━━━━━ Data for this exercise

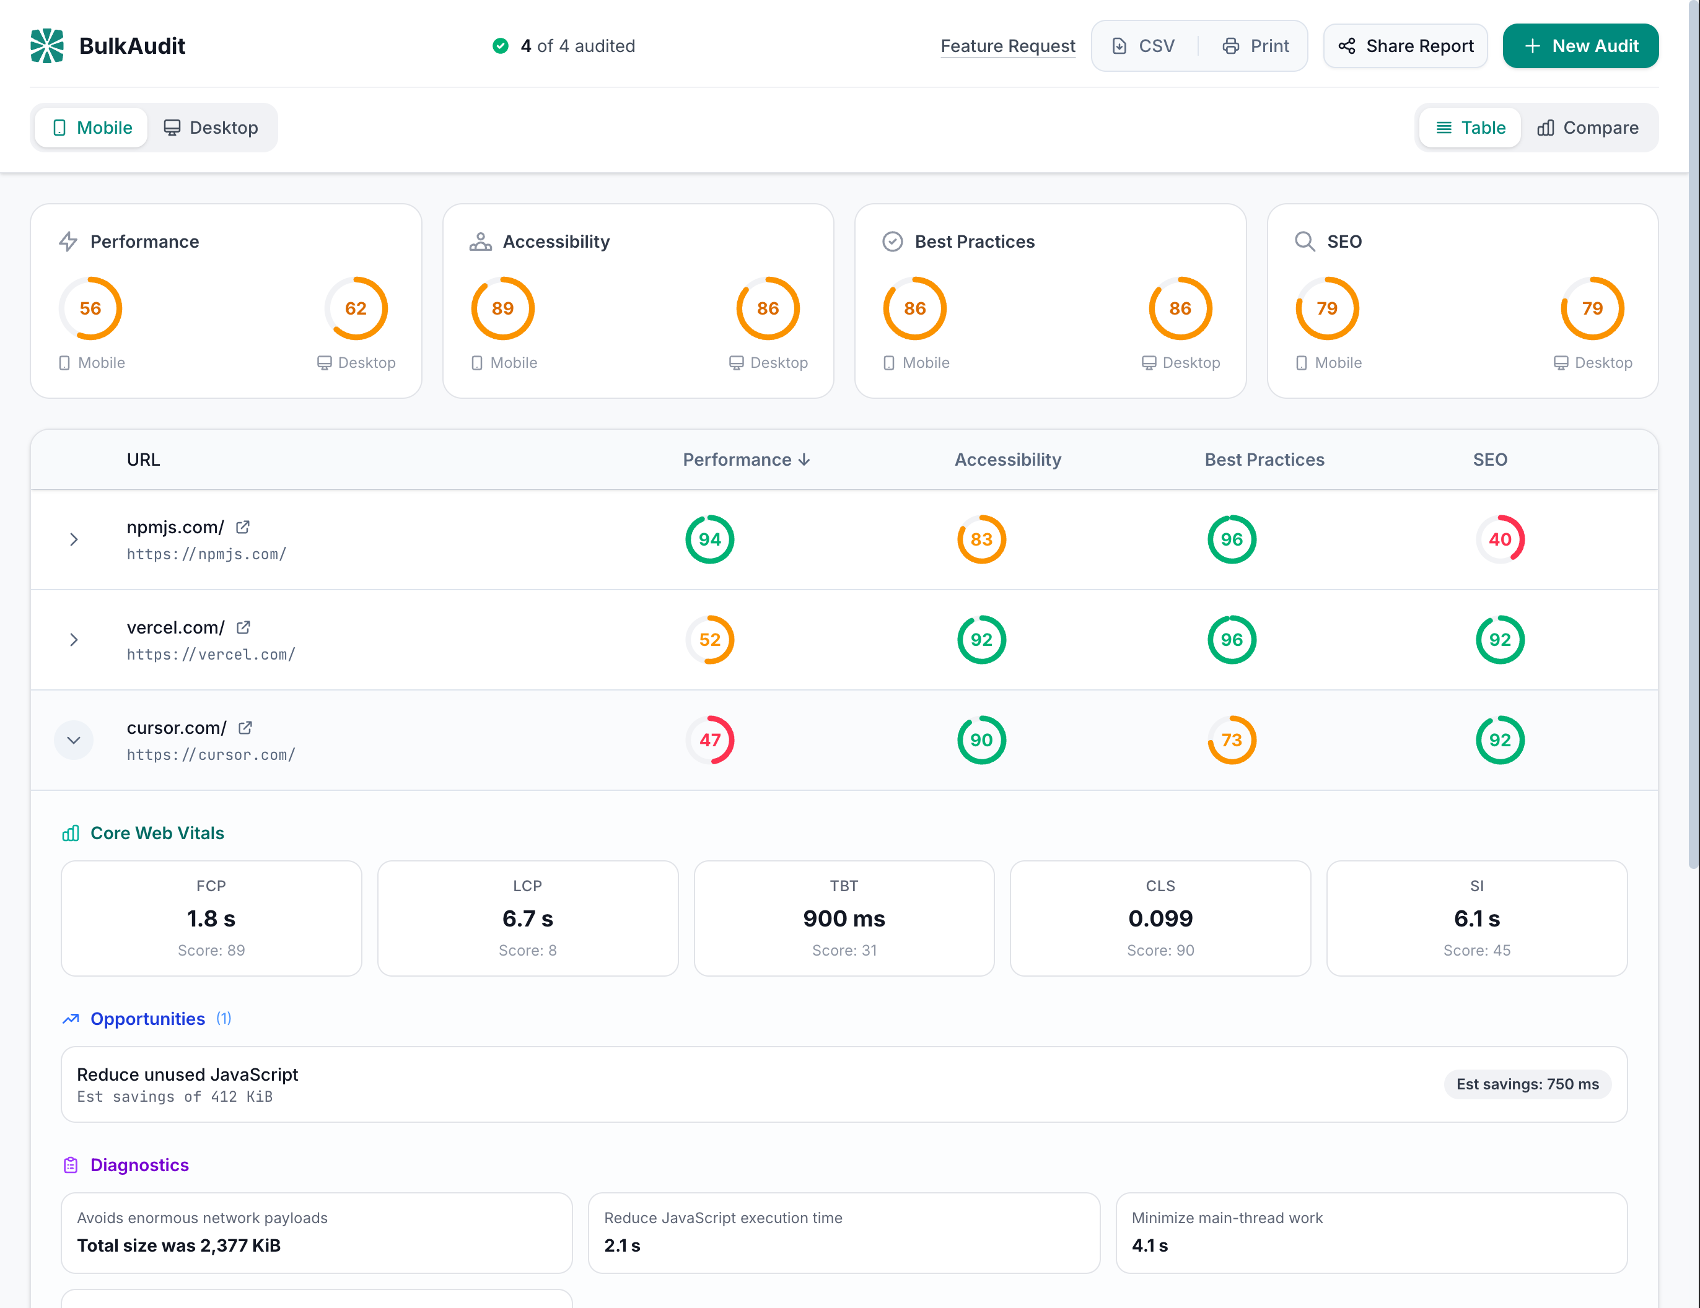Screen dimensions: 1700x1308
Task: Click cursor.com's performance score gauge
Action: click(709, 740)
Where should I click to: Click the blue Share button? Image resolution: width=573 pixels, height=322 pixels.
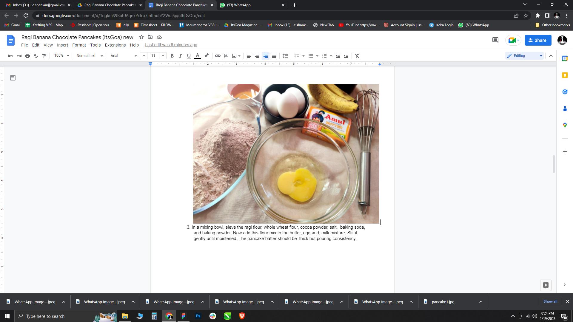538,40
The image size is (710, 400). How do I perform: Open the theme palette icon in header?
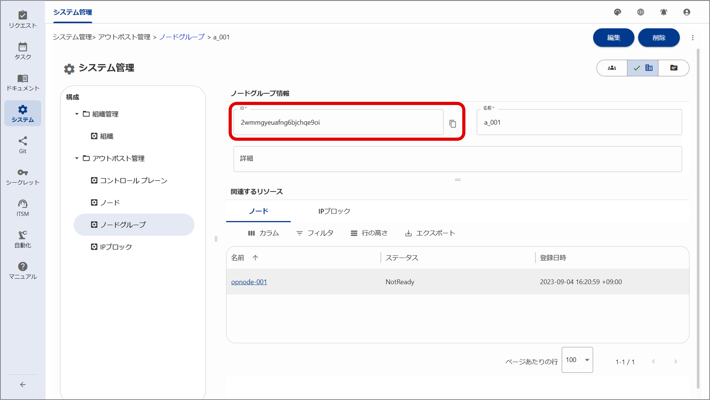click(x=618, y=13)
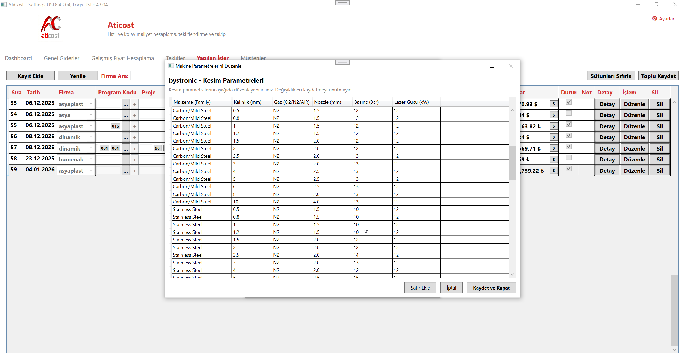
Task: Click the ellipsis button in row 57
Action: point(126,149)
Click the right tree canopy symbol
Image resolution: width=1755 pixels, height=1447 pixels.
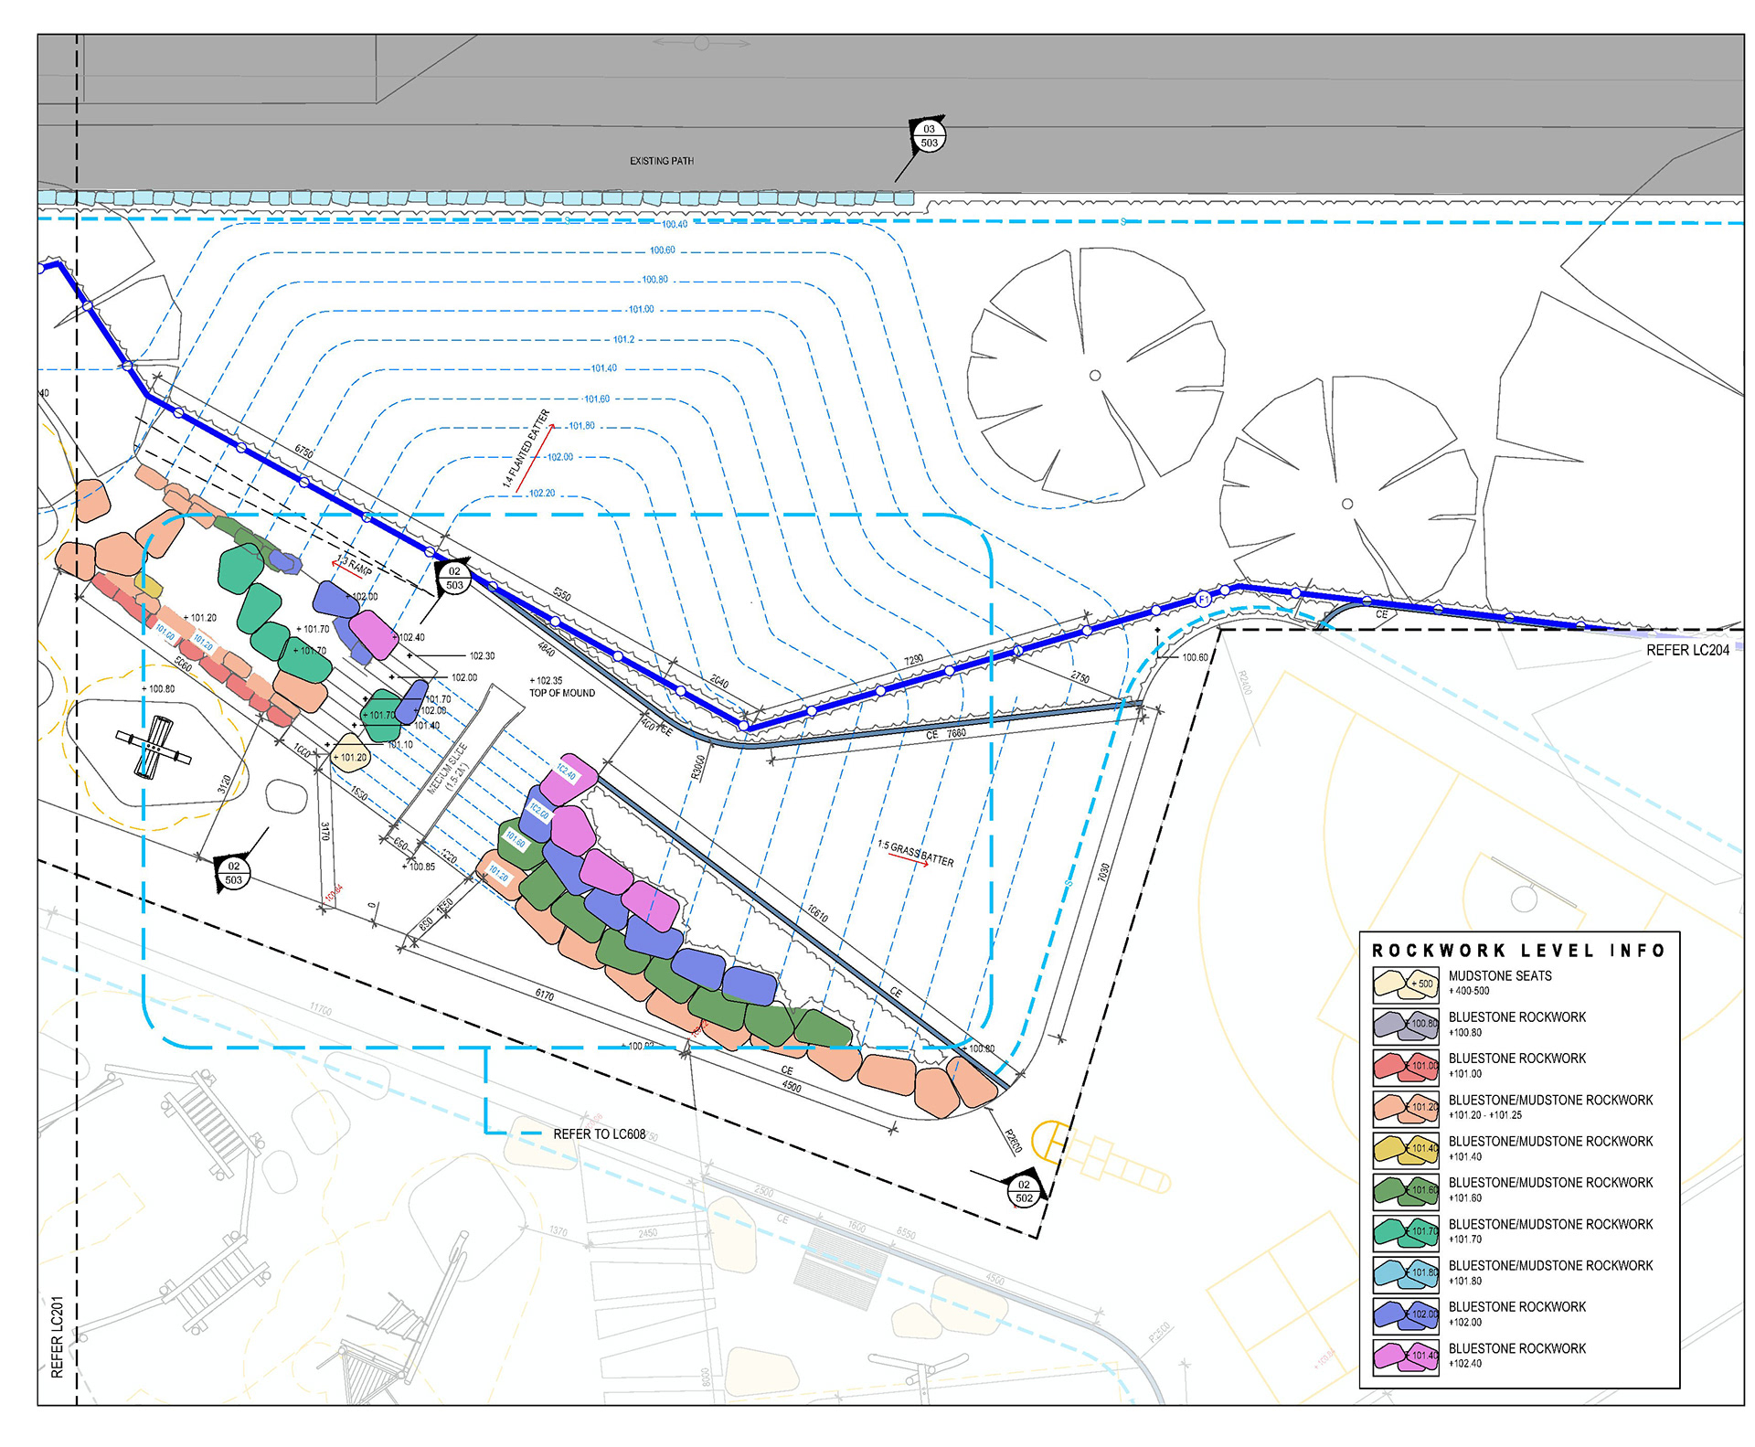(1346, 503)
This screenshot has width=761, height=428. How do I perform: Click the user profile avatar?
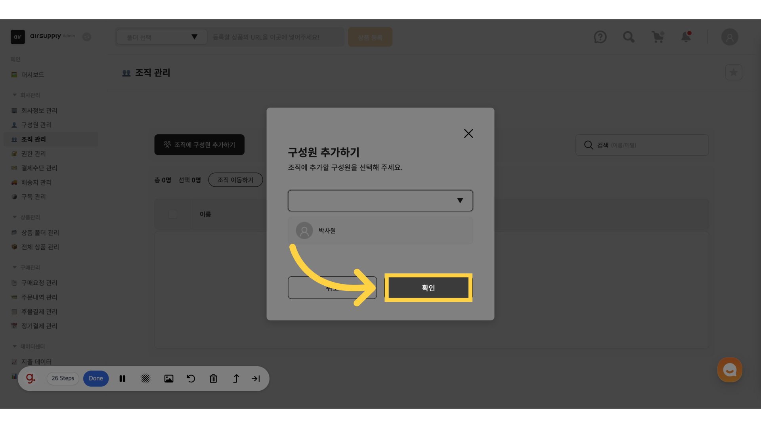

━━━━━━━━━━

__Work required__
What is needed is an exact transcription of the lines from the one holding "The image size" to the end of the data, with every picture left out.

__Output__
The image size is (710, 400). How do I perform: Open the theme palette icon in header?
click(x=618, y=13)
Task: Click the ellipsis button in row 57
Action: point(126,149)
Click the right tree canopy symbol
Image resolution: width=1755 pixels, height=1447 pixels.
(1346, 503)
This screenshot has width=761, height=428. How do I perform: Click the user profile avatar?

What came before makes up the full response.